Earlier this year, Reagan was forced to settle a high-profile sexual misconduct case. Despite this settlement and numerous other credible allegations, they have allowed Reagan to continue in his role as both a Vice President of SEIU International and as President of the 100,000 powerhouse mega-local SEIU-United Health Care Workers (SEIU-UHW).
“It’s always easier to clean someone else’s house,” jokes attorney Kyra Subbotin, who led the sexual misconduct lawsuit against SEIU-UHW, a major affiliate of SEIU by Reagan that resulted in that settlement.
Like Reagan, our review of the cases of six men, who are accused of sexual misconduct and still employed by the SEIU, paints a troubling picture of a union that has been plagued by sexual misconduct scandals.
A more than year-long investigation by Payday Report published last January revealed that top officers of the 1.9 million-member SEIU, including President Henry, have not only failed to take action against sexual predators in its union, but have promoted some men after they were accused of sexual misconduct.
Exclusive interviews with dozens of unions staffers, and court documents obtained by Payday Report this past winter, show that SEIU has not only failed to take action but has often retaliated against whistleblowers.
At the time of the breaking of news of widespread sexual misconduct allegations in the fall of 2017, Henry appointed an external advisory board to look into sexual misconduct composed of Debra Katz, a top civil rights lawyer who represented Dr. Christine Blasey Ford during the Supreme Court nomination hearing over now-confirmed Justice Brett Kavanaugh, former White House Domestic Policy Council Director Cecilia Muñoz, and Fatima Goss Graves, president, and CEO of the National Women’s Law Center.

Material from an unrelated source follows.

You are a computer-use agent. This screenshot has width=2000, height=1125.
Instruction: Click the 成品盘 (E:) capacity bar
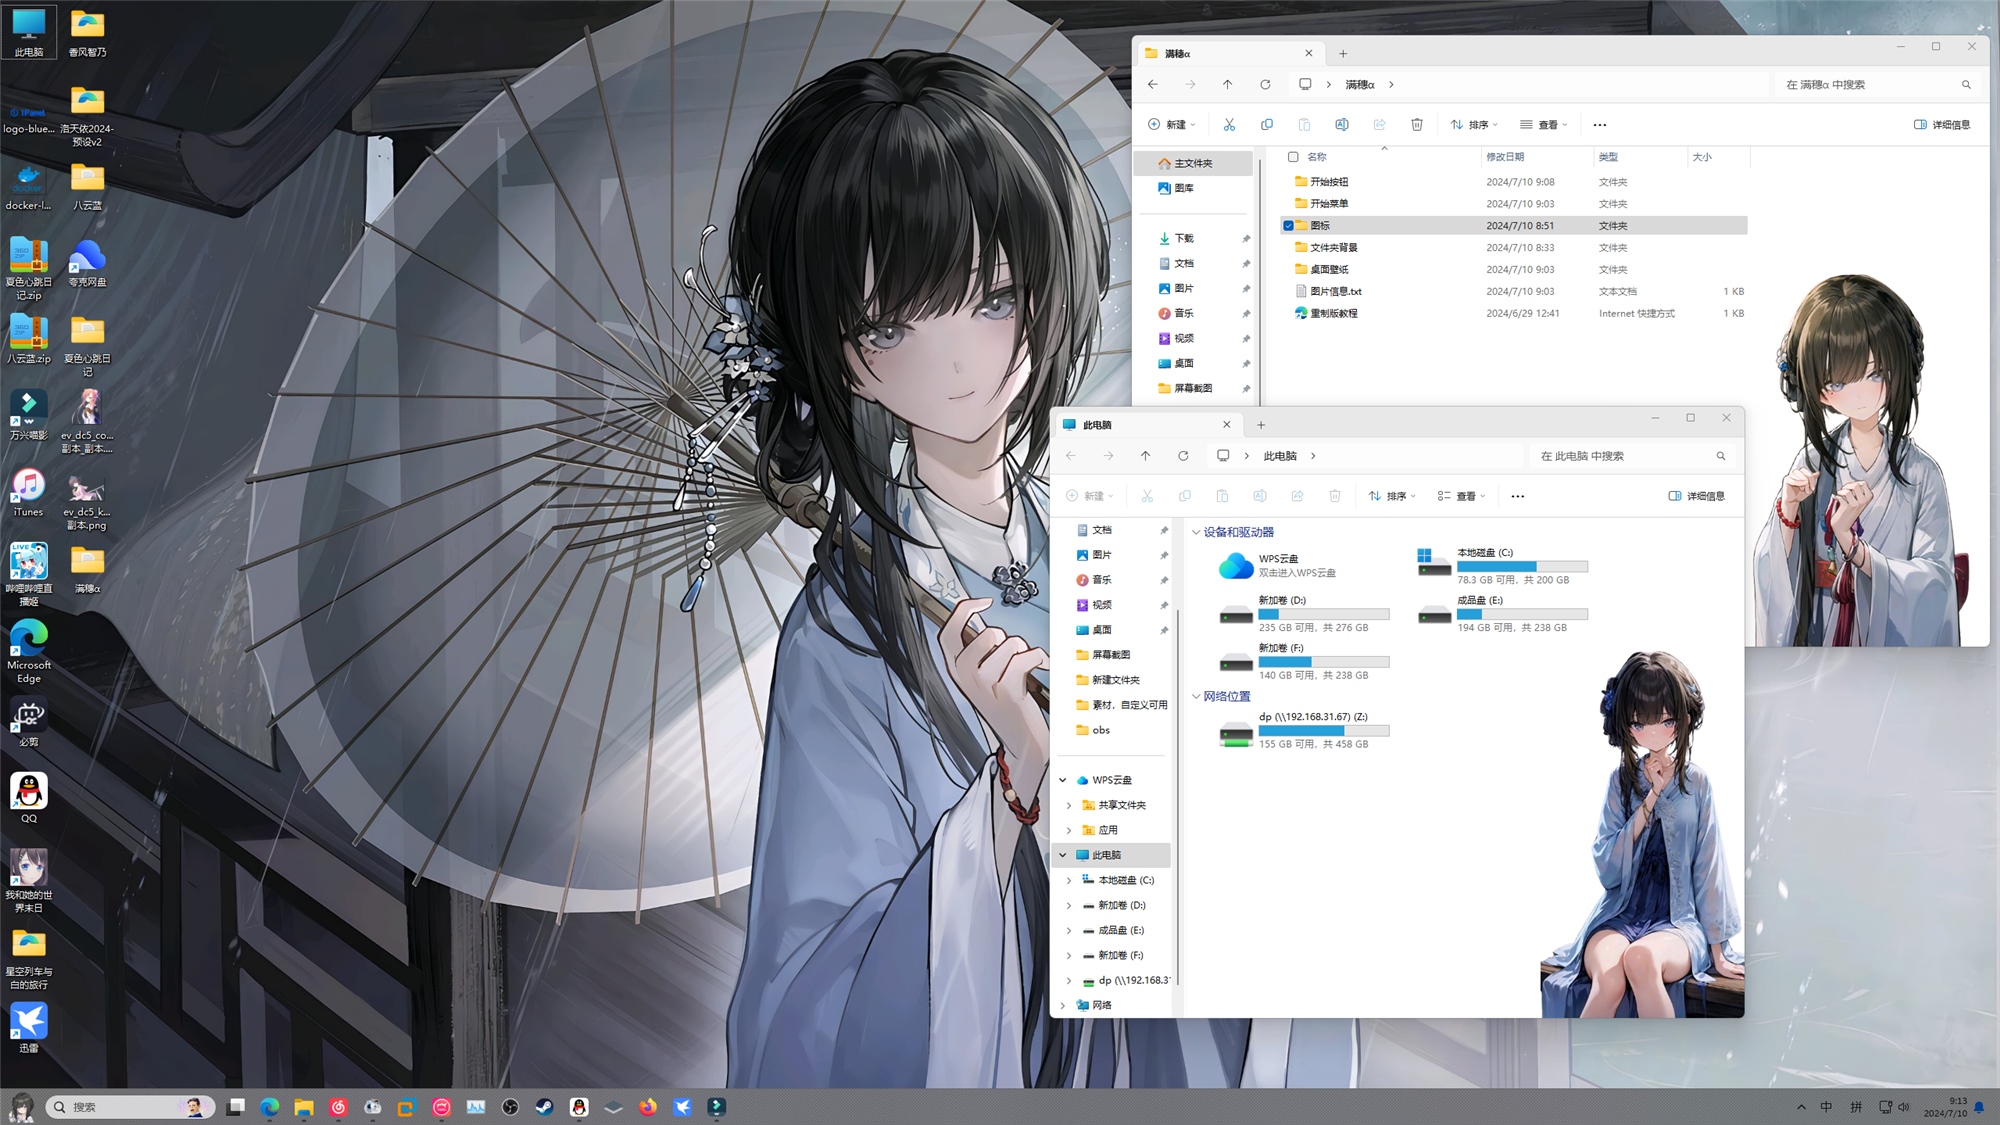[x=1522, y=614]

However, Payday Report’s investigation showed that the board failed to issue public recommendations as Henry failed to take action to remove men.
“What happened to the high-profile task force that SEIU said it was appointing to look into the sexual harassment problems within its own ranks?” Subbotin asks. “Did that task force do anything, or was it only window-dressing? Where’s the report or findings, and why hasn’t SEIU shared it with its membership? SEIU Needs to exam its own problems.”
While Henry is raising the question of potentially expelling police unions, Subbotin says that Henry has the perfect opportunity to show what accountability in the labor movement really looks like.
“There is a greater need for transparency from SEIU leadership,” says Subbotin. “SEIU needs to walk the talk.”